### Assigned task
Looking through the listing that follows, count every line with the string "screenshot" and state the number alone.

### Data for this exercise
# # # # #

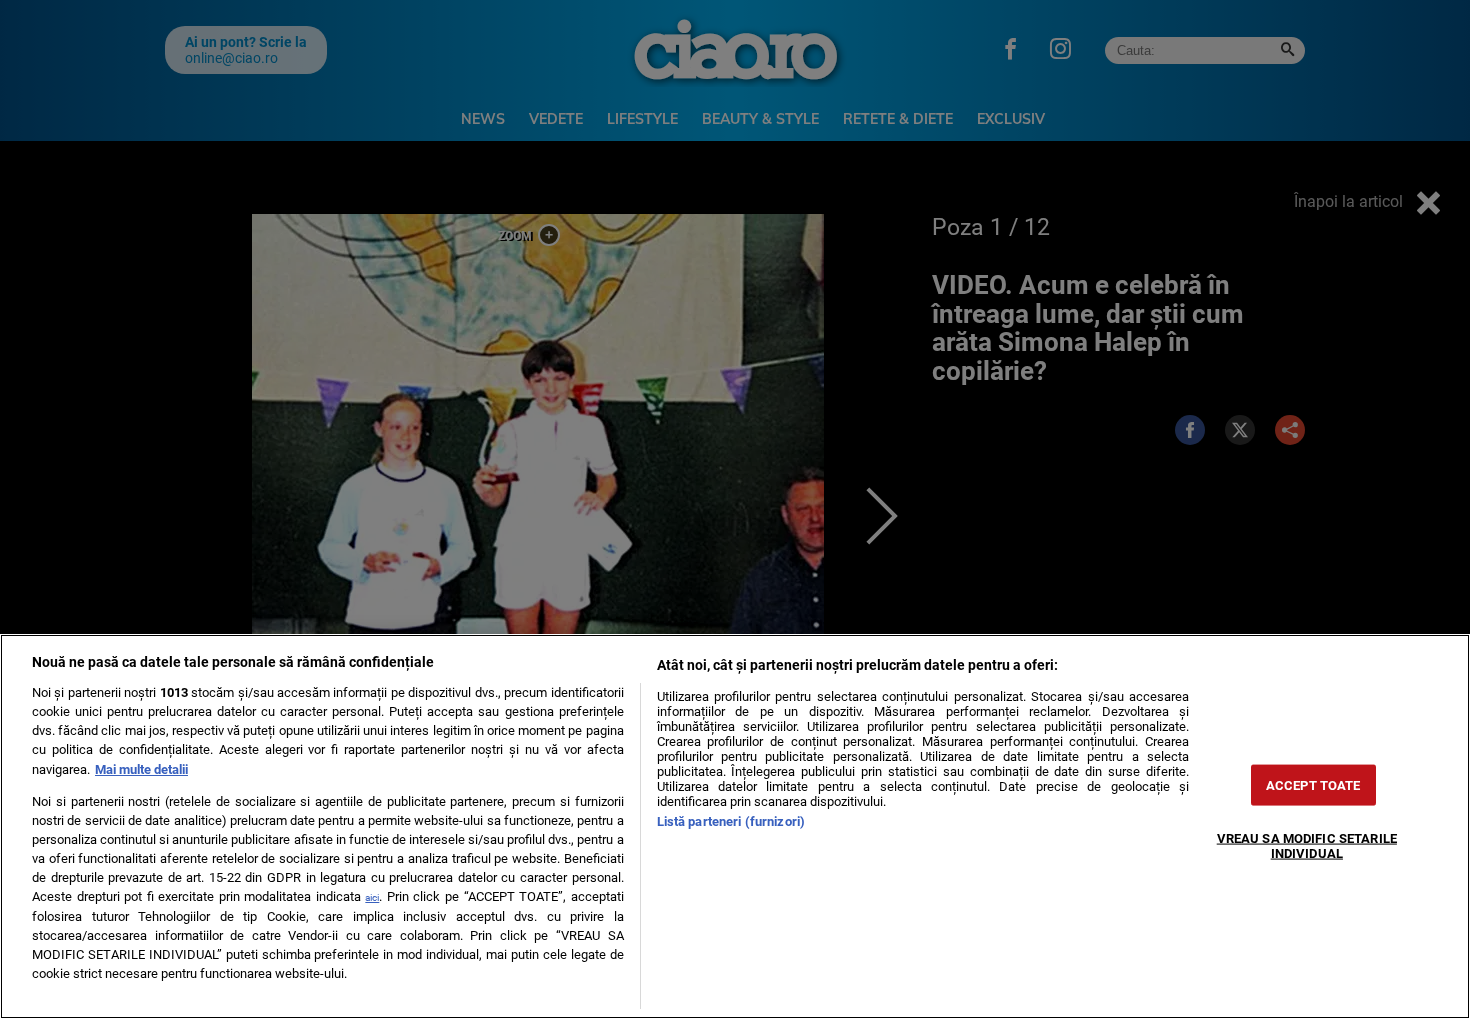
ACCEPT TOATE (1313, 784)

# # # # #

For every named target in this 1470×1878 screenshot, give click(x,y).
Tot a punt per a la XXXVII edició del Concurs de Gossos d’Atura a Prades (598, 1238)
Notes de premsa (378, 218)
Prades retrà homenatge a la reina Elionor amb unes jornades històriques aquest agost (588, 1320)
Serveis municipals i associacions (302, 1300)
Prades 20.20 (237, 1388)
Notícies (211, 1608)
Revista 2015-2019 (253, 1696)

# # # # #

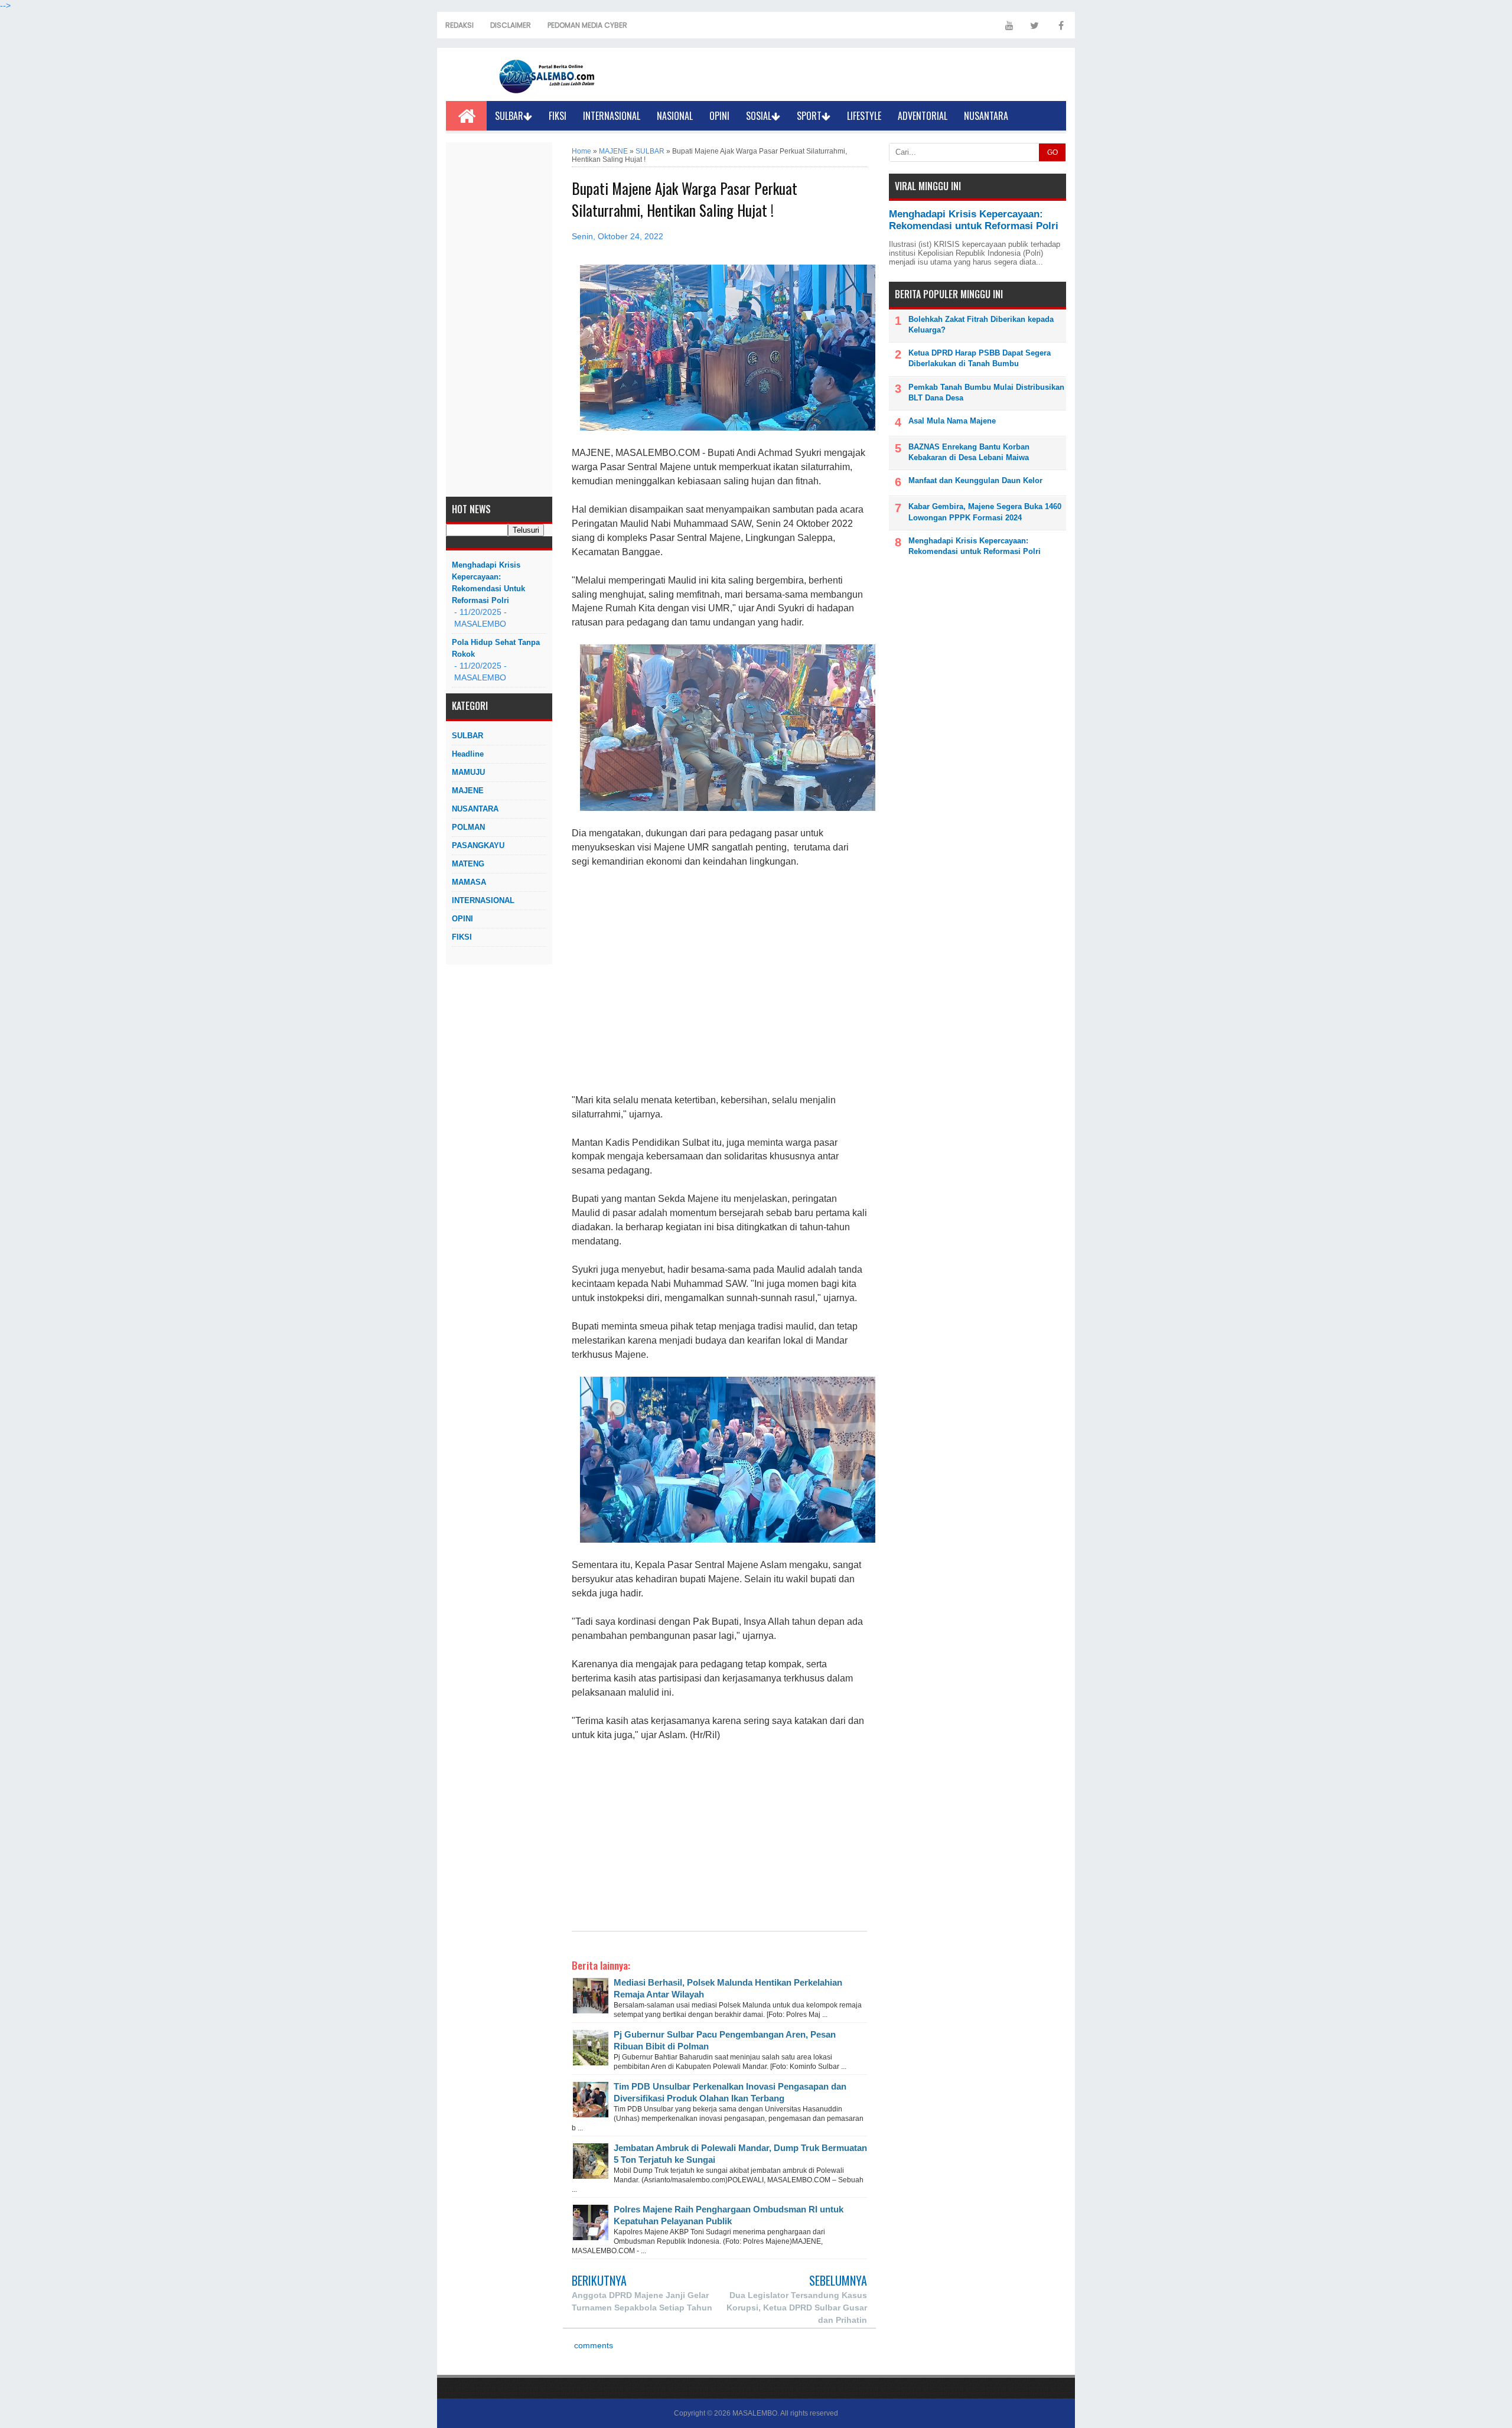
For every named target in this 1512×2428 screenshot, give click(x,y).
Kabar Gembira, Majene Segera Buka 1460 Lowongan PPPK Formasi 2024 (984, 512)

# # # # #

### Response area
2